Overcoming a Fear of Dogs

underdog to wonderdog

So many of us consider dogs to be one of our best friends we could hope for. They bring endless joy and fun into our lives in so many ways. Moments of exuberant play are balanced with the calm of your dog resting his or her head on your lap, assuring you that there is no place your dog would rather be than with you. No wonder thirty-nine percent of U.S. households share their lives with at least one dog and there are approximately 77.5 million canine companions in the United States, according to the 2009-2010 American Pet Products Association National Pet Owner Survey.

Yet, for as grateful as so many of us are for the mutually rewarding relationship we have with our dogs, there are many who suffer from an extreme fear of dogs, which is called cynophobia and is often caused by a traumatic encounter with a dog or because of a lack of early, positive exposure to them. For those suffering from cynophobia, the mere sight of a dog at a distance, or even the prospect of it, can cause serious distress. This kind of fear can be powerful and have an intensely negative effect on a person’s overall quality of life for the simple fact that there are so many dogs out there and therefore so many opportunities for encounters with them.

Phobias can be maintained and escalate by the internal triggers a person falls back on, such as believing the encounter will result in an attack and repeating to oneself how terrifying the situation may be. Essentially, practicing the fear response pattern creates a stronger, more deeply ingrained habit with each repetition. This sort of conditioning, even if made inadvertently, creates a deeply ingrained pattern of emotion and response. The response to this pattern may escalate and evolve into shaking, crying and running away.

Unfortunately, this response may actually encourage a dog to investigate and even chase the person. Which, of course, will further cement and probably escalate the phobia. Running away from a dog may trigger the dog’s predatory response. So, as difficult as it may be, it is usually advisable to try to remain still, to avoid eye contact, and then to move slowly away.

When the team and I on Animal Planet’s Underdog to Wonderdog was contacted by Kathy who was suffering from cynophobia, we knew we had a daunting challenge. But, it sounded like one of the most important ingredients for the recipe for success was on our side. Kathy was truly committed to facing and overcoming her phobia.

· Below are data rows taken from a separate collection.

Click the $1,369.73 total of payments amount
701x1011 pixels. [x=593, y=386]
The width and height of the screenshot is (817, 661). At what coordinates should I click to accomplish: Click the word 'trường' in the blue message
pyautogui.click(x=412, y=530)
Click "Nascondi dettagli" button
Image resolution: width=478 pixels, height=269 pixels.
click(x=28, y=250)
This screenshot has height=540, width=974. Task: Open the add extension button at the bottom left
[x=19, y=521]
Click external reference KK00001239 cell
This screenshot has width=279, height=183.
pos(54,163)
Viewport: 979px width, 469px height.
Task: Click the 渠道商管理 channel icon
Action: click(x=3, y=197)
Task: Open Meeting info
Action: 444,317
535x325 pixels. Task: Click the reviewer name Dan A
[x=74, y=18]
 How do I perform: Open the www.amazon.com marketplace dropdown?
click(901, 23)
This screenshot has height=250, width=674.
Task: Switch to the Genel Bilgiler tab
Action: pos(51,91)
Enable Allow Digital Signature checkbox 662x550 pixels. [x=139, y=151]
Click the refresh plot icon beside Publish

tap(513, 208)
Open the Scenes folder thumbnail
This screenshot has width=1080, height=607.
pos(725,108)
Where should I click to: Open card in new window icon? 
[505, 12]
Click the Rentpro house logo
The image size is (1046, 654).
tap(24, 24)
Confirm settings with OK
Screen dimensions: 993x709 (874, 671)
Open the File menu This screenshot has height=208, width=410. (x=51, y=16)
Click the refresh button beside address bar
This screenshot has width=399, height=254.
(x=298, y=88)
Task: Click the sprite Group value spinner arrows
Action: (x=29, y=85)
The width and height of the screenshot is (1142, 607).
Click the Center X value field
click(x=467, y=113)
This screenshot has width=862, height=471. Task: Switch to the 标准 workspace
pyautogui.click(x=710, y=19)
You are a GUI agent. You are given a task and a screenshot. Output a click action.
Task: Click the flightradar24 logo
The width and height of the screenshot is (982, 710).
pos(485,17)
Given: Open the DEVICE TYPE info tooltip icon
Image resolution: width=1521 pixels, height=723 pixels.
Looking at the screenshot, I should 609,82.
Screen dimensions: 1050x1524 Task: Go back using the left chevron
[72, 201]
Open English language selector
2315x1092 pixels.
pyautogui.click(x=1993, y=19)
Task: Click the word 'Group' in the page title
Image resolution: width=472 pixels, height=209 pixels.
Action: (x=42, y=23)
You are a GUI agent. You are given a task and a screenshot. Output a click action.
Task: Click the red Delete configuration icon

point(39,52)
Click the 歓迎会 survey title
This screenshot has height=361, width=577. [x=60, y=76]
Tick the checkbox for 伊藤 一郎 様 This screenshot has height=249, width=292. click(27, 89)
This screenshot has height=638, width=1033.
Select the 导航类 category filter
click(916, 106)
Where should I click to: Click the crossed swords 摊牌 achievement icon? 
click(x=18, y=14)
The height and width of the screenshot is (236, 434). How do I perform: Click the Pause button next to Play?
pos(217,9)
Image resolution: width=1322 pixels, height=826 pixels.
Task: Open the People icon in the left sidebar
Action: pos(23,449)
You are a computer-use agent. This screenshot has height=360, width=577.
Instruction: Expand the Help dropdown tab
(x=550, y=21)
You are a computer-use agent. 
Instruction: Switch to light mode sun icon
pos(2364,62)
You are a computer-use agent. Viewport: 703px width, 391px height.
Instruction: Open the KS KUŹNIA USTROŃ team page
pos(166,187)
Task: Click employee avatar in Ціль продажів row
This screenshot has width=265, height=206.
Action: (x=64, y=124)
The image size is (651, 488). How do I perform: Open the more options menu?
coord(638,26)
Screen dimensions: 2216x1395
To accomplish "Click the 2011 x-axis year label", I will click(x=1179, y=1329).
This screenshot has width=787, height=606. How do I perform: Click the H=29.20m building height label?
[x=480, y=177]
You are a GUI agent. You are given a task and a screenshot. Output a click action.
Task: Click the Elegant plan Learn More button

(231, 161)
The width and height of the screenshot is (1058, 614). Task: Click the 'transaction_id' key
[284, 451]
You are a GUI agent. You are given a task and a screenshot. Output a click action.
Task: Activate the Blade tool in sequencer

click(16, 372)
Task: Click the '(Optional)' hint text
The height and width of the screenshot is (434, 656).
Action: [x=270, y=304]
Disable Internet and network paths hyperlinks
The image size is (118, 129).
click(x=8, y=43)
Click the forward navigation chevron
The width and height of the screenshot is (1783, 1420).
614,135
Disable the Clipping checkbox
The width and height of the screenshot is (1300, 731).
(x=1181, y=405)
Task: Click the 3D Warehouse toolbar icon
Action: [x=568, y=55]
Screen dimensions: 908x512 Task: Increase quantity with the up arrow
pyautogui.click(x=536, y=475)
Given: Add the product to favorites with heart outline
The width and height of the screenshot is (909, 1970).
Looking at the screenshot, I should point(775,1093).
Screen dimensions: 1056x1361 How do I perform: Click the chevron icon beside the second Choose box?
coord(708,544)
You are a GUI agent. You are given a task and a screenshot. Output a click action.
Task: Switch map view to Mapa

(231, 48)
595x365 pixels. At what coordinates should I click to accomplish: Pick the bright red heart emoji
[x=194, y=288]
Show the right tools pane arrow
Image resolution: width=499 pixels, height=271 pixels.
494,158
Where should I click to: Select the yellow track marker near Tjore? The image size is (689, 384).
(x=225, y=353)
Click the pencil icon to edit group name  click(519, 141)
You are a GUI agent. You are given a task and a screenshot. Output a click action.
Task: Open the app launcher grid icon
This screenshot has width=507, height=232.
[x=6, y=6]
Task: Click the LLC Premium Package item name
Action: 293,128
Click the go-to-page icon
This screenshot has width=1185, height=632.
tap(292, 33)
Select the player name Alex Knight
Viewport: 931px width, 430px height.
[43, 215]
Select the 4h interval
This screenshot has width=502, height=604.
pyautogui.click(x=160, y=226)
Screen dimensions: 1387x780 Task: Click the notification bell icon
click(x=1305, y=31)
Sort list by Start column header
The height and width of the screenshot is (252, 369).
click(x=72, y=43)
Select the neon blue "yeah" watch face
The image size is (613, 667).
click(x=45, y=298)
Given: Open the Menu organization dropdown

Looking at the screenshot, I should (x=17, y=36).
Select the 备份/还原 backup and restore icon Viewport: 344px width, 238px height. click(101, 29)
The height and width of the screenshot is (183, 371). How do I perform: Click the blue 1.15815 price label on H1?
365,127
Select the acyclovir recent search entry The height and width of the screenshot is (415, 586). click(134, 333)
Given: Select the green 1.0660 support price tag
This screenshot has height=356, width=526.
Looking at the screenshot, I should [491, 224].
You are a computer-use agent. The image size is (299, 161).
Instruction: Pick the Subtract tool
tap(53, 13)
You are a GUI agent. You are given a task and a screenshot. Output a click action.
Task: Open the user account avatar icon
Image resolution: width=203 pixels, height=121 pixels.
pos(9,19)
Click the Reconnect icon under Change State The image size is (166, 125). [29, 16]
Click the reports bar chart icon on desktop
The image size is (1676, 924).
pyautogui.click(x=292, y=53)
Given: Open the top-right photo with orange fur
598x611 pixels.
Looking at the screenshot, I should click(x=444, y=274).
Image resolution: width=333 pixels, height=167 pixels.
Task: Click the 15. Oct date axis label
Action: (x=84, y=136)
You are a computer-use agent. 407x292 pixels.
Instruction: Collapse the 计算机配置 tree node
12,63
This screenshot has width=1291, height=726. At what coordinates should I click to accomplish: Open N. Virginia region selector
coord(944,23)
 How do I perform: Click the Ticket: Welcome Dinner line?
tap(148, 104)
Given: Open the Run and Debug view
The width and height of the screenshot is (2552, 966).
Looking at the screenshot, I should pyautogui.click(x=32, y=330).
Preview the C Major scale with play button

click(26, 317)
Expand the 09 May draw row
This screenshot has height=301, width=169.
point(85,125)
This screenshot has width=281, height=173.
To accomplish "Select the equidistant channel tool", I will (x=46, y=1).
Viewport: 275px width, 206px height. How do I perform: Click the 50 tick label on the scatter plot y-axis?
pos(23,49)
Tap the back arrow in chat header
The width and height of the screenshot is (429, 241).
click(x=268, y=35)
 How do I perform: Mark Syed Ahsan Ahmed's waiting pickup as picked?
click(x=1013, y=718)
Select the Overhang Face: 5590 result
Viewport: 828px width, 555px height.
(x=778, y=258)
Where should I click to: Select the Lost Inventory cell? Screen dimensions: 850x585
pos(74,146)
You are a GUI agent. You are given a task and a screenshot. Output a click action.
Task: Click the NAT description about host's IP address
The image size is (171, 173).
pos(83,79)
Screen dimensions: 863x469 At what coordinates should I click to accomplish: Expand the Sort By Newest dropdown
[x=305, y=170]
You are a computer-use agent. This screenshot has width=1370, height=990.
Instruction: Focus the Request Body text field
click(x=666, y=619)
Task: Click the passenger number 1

Kathy’s mission to overcome her fear was driven by a number of factors; To relieve the stress it was causing herinternally, but also because she felt that her fear was having a negative impact on her family. Her husband and children do not suffer from a fear of dogs. In fact, all three of them desperately wanted a dog as part of their family. For years, Kathy had been trying to hide her fear from her children by telling them she was allergic to dogs. But, as her children were maturing, Kathy realized the truth was coming to the surface. Her children started realizing that there mother was terrified when she saw a dog and Kathy was regretting not telling them the full truth. She was dedicated to overcoming this problem for herself and her family.

We started by taking some time to assess how severe Kathy’s fear was. A walk in the park where we passed dogs lying quietly by their people and walking politely on leash at a distance caused Kathy to grab onto my arm for security. It was heartbreaking to see her shake and well up with tears knowing that this was something she experienced on a regular basis. We passed a dog run, and took a moment to watch the dogs play in the safely fenced in area. For dog lovers, most of the normal and natural behavior of dogs is part of why we hold them so dear. But, for others, like Kathy, the natural behavior of dogs was overwhelmingly frightenting. Kathy panicked when the dogs ran around romping and playing with each other. When one barked to solicit play from another, it was clear it was time for us to head back to headquarters at

During our walk, Kathy had mentioned to me that one type of dog she thought she wouldn’t be afraid of was a tiny puppy. So, I decided to arrange some time for Kathy to bond with a little pup as a starting point for our work together. I introduced her to a 6 week-old puppy of about 3 pounds. When I walked into the lounge area Kathy seemed very tense. So, I sat on the couch and allowed her to take her time to approach. Even after seeing how severe her fear was on our walk, I was a little surprised to see her reaction to this sleepy, tiny canine whom she had told me she thought she would feel comfortable with. Kathy not only didn’t want to touch the pup, nor sit near him, she ran out of the room crying. I was heartbroken for Kathy seeing how difficult facing this fear was for her and for realizing how tough the road ahead would be as we worked together to overcome it.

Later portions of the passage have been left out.